MS-707/bird-watcher-skill

Repository files navigation

🐦 Bird Watcher

Real-time bird detection for your backyard, porch, or feeder β€” powered by YOLOv11 and local AI.

An OpenClaw skill that turns any Mac with a webcam into a live bird detection station. YOLO identifies birds in real-time with bounding boxes, Moondream VLM identifies the species, and you watch it all from your phone, tablet, or TV via a simple web link.

Everything runs locally on your machine. No cloud. No subscriptions. No data leaves your network.

Bird detected in flight with YOLO bounding box β€” Forestville, CA Real detection: bird in flight captured at 64% confidence with green bounding box, HUD overlay showing bird count and fps. Forestville, CA.

Second detection β€” bird silhouette at 53% confidence against treeline Second detection: bird at 53% confidence against the treeline. Outdoor deck setup, Sonoma County.

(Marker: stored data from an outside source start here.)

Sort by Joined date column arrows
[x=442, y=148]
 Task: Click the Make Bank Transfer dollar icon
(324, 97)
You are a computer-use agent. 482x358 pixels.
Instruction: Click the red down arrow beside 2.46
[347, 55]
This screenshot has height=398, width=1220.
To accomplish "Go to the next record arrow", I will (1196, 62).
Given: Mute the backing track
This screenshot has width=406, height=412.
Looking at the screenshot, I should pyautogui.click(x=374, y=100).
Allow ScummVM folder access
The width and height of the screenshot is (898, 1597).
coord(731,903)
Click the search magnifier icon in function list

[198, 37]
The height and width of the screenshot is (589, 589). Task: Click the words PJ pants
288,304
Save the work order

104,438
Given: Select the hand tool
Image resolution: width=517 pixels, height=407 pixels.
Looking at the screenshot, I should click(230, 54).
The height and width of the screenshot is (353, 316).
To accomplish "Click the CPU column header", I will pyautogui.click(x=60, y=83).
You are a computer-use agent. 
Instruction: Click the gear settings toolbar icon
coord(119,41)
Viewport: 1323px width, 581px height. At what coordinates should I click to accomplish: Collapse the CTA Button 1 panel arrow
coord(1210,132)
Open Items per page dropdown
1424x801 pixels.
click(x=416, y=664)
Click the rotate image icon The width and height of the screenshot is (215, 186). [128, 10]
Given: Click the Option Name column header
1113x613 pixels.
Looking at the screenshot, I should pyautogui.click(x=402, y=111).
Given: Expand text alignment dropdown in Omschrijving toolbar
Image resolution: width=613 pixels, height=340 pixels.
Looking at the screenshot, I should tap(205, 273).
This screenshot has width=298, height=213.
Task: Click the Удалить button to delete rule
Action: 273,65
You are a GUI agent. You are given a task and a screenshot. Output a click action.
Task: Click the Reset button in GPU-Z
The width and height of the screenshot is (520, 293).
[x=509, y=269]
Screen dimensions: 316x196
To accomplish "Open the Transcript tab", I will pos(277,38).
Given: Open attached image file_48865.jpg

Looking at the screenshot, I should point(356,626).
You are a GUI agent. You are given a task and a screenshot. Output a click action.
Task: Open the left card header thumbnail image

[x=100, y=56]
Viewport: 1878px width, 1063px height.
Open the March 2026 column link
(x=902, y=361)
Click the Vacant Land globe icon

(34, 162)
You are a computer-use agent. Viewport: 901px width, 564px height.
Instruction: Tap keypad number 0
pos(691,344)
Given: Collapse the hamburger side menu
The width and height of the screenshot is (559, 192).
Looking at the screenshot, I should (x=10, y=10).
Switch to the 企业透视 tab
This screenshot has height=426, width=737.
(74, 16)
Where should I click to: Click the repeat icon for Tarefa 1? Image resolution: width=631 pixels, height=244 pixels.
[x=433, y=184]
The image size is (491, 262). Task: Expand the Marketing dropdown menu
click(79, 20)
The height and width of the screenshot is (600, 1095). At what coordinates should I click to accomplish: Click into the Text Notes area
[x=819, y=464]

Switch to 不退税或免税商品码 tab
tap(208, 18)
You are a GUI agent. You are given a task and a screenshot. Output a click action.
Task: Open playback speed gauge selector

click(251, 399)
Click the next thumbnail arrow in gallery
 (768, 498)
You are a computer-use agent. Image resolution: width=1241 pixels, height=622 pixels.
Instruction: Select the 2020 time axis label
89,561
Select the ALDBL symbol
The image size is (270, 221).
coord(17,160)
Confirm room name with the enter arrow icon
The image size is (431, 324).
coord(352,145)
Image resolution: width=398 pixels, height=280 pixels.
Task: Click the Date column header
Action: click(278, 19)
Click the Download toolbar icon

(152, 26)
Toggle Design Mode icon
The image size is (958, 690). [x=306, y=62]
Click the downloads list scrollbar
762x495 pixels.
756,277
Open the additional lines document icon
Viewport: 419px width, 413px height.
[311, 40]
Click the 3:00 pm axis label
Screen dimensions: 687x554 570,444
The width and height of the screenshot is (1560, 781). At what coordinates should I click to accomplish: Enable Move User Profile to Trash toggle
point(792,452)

License Python Platform YOLO


What It Does

You point a camera at your bird feeder. Bird Watcher does the rest:

  • Detects birds in real-time using YOLOv11 β€” green bounding boxes appear the instant a bird enters the frame, even mid-flight
  • Identifies species when close enough β€” when a detected bird is large enough in frame (50+ pixels), the system crops the region and asks a local VLM (Moondream) for species identification. Distant or fast fly-by birds get labeled "Bird" with confidence percentage. Species ID works best with birds perched nearby (feeders, railings, branches within ~15 feet of the camera).
  • Streams live video to any device on your network β€” phone, tablet, laptop, or AirPlay to your TV
  • Saves every detection β€” both the original frame and the annotated version with bounding boxes, timestamped
  • Logs to wildlife census β€” if the OpenClaw wildlife-census skill is installed, sightings are recorded automatically

The camera feed and YOLO detection run in separate threads. The video is always smooth at full camera fps (~30fps). YOLO processes independently at ~10-15fps on Apple Silicon. You never see lag.

How It Looks

When running, the stream shows:

  • Live camera feed at native resolution (1280Γ—720)
  • Green bounding boxes on detected birds with confidence percentage
  • Species label (from Moondream VLM) on each box
  • HUD overlay: bird count, camera fps, YOLO fps, detection counter, last species identified
  • Timestamp in the corner

Requirements

Hardware

Component Minimum Recommended
Mac Any Mac with webcam Apple Silicon (M1/M2/M3/M4)
Camera Built-in MacBook camera USB webcam for dedicated outdoor setup
RAM 8GB 16GB
Network Not required for local use WiFi for streaming to other devices

Intel Macs work but expect ~5-8fps YOLO processing instead of 10-15fps.

Software

  • Python 3.10 or newer β€” check with python3 --version
  • macOS β€” camera permissions require macOS Security & Privacy settings
  • Moondream Station (optional) β€” for species identification. Without it, you still get bird detection with bounding boxes, just no species names.

What This Skill Cannot Do

  • It cannot access the camera without your explicit permission. macOS requires you to grant camera access interactively β€” no script can bypass this. You must run a command in Terminal and click "Allow."
  • It cannot stream to the internet by default. The feed is only accessible on your local network. This is intentional for privacy. See the Security section below if you want remote access.
  • Species ID requires proximity. Moondream is a general-purpose VLM, not a bird-specific model. It works best when birds are close to the camera β€” perched on a feeder, railing, or branch within about 15 feet. Distant birds and fast fly-bys are detected with bounding boxes but labeled generically as "Bird" rather than attempting an inaccurate species guess. Common backyard birds (jays, sparrows, robins, finches, hawks) at close range get reliable species identification.
  • It cannot run in the background on macOS. The camera permission is tied to the foreground Terminal process. The script must run in an open Terminal window.

Installation

Step 1: Clone the repo

git clone https://github.com/MS-707/bird-watcher-skill.git
cd bird-watcher-skill

Step 2: Install dependencies

Recommended: use a virtual environment

python3 -m venv venv
source venv/bin/activate
pip install -r requirements.txt
Alternative: system-wide install (not recommended)
pip3 install -r requirements.txt

If you get an externally-managed-environment error on newer Python:

pip3 install --break-system-packages -r requirements.txt

⚠️ Warning: --break-system-packages bypasses Python's environment isolation and can cause conflicts with system packages. Use a virtual environment instead whenever possible.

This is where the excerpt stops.